Last winter, the campus bookstore offered 117 electronic textbooks (which are downloaded online), and five units were sold.
At the start of the fall semester, the numbers had grown to 160 titles and 16 units were sold.
Right now, the titles with the biggest demand have a digital doppelgänger. As more students adopt the e-book format, more titles will become available.
“Textbooks are following the natural evolution of going online, just like music and TV,” Roth said.
Digital textbooks have their advantages: they’re cheaper, searchable and virtually weightless.
“Students get upfront savings with the e-books,” Roth said. A digital textbooks usually costs 30 to 40 percent less than a copy off the shelf.
At SVSU’s bookstore, for example, a new copy of the kinesiology textbook Human Motor Development (McGraw-HIll, 2007) costs $127.40. The electronic form runs at $89.18.
If an electronic version is available, a card can be found next to the textbooks. The card contains a code to access the file online, and another will be needed from the receipt.
The process isn’t an electronic rental. “Most books at SVSU have no time limits on them,” Roth said. But while a brand new print book can later be sold back for cash, the electronic version comes nonreturnable.
Barnes & Noble uses a company called VitalSource Technologies to send their books to the screen. Once there, texts can be downloaded straight from Digital Text Books into VitalSource’s free e-book reader program, “Bookshelf.” The user will never need the Internet to access it.

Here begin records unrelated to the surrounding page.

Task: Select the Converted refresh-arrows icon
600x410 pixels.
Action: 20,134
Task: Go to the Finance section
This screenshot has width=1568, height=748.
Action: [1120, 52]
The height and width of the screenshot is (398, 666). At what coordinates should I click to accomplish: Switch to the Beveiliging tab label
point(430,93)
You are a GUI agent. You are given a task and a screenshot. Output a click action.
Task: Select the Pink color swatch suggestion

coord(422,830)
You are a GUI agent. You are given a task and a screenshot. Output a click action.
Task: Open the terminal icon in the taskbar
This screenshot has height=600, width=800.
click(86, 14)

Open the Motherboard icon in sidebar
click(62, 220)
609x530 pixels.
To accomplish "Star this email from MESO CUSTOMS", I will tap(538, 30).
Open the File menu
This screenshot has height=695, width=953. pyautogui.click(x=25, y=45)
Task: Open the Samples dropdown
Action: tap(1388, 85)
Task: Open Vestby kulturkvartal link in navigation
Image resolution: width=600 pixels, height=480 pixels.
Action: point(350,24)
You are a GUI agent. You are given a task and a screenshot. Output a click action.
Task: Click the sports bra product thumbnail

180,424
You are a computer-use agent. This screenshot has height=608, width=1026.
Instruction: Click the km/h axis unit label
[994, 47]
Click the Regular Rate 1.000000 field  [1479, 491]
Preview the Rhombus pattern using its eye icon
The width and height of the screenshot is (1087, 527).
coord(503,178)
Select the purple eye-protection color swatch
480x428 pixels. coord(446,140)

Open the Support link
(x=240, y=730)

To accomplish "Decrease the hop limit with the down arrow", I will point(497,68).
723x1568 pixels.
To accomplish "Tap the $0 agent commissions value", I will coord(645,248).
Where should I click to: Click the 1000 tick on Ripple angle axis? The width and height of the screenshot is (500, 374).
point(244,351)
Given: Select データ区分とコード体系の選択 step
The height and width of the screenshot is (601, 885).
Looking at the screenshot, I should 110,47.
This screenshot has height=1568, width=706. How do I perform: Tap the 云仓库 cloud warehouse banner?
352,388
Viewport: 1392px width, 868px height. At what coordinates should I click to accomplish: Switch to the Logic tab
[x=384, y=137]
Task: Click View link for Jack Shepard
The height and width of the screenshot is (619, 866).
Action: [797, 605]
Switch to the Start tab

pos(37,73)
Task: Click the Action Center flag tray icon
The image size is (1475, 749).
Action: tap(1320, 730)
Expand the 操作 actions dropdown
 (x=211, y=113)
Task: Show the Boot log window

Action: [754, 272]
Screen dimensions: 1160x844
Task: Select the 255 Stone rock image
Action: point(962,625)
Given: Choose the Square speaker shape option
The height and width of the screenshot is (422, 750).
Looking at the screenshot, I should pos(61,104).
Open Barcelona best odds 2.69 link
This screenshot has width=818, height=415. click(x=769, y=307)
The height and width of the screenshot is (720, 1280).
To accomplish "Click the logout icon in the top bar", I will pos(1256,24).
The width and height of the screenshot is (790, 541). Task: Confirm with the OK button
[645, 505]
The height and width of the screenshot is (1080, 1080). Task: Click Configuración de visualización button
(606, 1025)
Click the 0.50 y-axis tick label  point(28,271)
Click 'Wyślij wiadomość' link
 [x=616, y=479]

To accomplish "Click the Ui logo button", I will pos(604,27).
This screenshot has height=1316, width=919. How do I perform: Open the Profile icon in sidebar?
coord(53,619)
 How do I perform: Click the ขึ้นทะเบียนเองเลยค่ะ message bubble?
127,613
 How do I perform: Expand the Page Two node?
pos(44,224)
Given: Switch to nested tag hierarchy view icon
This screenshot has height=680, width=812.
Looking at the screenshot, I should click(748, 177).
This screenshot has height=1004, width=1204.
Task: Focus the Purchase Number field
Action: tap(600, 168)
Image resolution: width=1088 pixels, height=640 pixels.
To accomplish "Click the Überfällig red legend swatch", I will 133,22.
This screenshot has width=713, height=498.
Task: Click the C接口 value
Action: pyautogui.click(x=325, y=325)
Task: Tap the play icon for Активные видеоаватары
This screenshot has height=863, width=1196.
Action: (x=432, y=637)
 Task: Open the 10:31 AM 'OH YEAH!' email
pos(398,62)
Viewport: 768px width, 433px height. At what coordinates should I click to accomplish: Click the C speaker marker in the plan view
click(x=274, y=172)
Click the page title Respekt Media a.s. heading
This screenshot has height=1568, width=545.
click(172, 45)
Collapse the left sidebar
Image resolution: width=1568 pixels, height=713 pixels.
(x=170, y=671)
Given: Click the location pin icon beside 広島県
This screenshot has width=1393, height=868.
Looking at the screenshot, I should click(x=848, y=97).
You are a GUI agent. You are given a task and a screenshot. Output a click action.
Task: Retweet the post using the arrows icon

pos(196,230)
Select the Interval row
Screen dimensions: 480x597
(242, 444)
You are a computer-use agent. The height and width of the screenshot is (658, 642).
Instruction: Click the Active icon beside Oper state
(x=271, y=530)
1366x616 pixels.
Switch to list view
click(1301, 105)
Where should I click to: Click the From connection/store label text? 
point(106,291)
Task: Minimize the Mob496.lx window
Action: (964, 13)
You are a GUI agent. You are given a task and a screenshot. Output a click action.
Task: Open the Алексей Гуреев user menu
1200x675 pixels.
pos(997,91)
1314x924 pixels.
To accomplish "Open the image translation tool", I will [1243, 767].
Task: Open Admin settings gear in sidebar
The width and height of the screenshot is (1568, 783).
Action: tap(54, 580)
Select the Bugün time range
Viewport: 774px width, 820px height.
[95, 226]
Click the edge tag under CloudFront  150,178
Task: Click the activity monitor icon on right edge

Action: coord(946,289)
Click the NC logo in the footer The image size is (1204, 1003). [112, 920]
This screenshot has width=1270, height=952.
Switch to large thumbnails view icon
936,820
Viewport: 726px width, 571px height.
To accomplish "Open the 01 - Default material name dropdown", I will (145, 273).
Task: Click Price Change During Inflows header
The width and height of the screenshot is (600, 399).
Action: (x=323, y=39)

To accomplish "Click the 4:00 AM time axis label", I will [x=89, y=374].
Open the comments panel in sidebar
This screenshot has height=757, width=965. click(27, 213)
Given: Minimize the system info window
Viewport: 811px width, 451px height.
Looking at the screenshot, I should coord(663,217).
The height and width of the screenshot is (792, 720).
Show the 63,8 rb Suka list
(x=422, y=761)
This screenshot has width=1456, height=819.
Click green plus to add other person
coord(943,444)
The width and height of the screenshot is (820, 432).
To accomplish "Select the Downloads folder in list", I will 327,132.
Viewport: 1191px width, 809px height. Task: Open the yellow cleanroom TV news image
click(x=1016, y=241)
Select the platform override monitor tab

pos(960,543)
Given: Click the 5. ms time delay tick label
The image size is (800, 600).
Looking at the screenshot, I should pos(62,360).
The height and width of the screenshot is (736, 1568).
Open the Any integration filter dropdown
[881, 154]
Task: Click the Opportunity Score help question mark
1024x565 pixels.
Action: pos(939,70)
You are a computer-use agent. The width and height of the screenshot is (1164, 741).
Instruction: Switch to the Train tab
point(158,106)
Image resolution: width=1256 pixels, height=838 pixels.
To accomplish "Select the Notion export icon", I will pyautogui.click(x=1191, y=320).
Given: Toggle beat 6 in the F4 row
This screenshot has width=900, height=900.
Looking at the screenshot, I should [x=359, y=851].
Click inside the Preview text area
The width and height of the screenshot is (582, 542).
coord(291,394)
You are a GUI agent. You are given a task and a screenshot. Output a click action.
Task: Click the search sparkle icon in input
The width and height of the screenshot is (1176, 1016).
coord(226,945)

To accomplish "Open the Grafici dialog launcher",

Bookshelf contains all the books a user has downloaded and offers features such as highlighting, notetaking and inter-file linking.
To highlight, the user just has to drag the cursor over the text and then hit the highlight button. Users can change the color, the title and share their highlights with other users.
To take notes, a user drags the cursor over text, hits the “Make Note” button and adds their thoughts, and an icon will appear next to the text. To see the notes, a click on the icon will open them up. Bookshelf allows users to back up their notes and save them to their computers.
Users can also make folders that link to outside sources, including PowerPoint presentations and Web sites.
A Bookshelf textbook can only be accessed from one computer after it’s downloaded, which would work for students who use laptops.
Users wouldn’t need to buy any separate reader device, like Amazon. com’s $259 Kindle or Barnes & Noble’s upcoming identically priced Nook. But they can print book pages to take for reading on the go.
At this point, it’s still uncertain where the student market will lead the future of publishing.
“Some people like the new format,” Roth said, “while others are unsure.”
Whatever their opinion, she said one thing is certain: “It’s a new learning experience.”